Tuaopepe John Joseph Ah Kuoi (born 14 July 1957) is a former Samoan rugby union player. He played as a centre.

Career
John Ah Kuoi is from a prominent Samoanfamily, with Chinese heritage in addition. He moved to Auckland as a 12-year-old for his schooling, but kept his ties with Samoa, representing the country in 12 rugby tests in the 1980s. He played for Auckland in the NPC in the 1980s. His first cap for Samoa was for a match against Fiji, at Suva, on 22 August 1987 and his last cap was against Tonga, at Tokyo, on 11 April 1990.

Personal life
On leaving school, he gained a private pilot licence, but a career in aviation did not materialise. He married and became an insurance salesman. The couple moved to Italy for a year, where John played rugby with his brother-in-law, All Black John Kirwan.

Source material:
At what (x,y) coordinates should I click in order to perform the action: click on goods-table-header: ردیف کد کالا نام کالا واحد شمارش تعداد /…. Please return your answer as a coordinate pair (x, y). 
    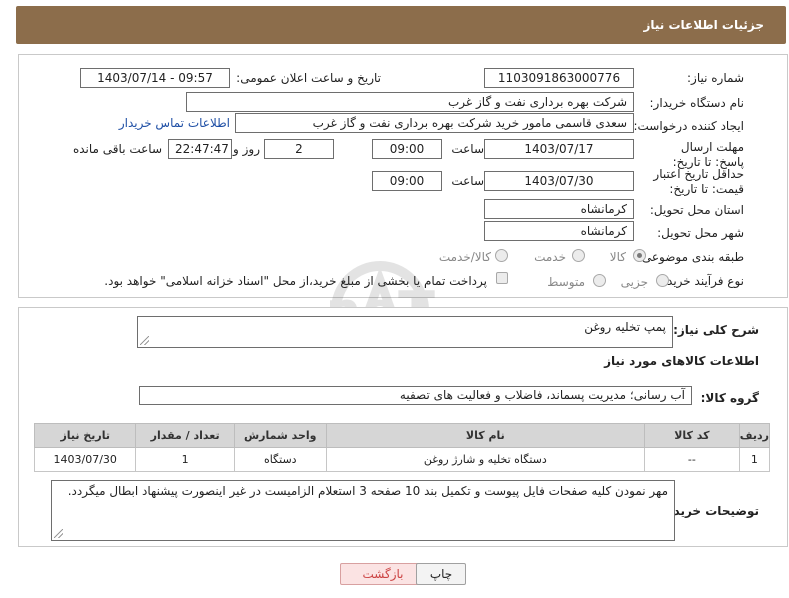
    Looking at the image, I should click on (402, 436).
==
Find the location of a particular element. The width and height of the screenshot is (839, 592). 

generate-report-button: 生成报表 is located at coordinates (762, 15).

What this task involves:
Continue the John Ah Kuoi biography, starting right after its final sentence. The data has no connection to the John Ah Kuoi biography.

Task output:
After returning to New Zealand, John worked in a business selling uniforms, soon branching out with his own sports uniform business. Together with his wife Sue, he ran this business for 19 years. In 2009, he returned to his first job as insurance advisor, this time with the Maurice Trapp Group.

John plays golf, and has continued rugby coaching for many years.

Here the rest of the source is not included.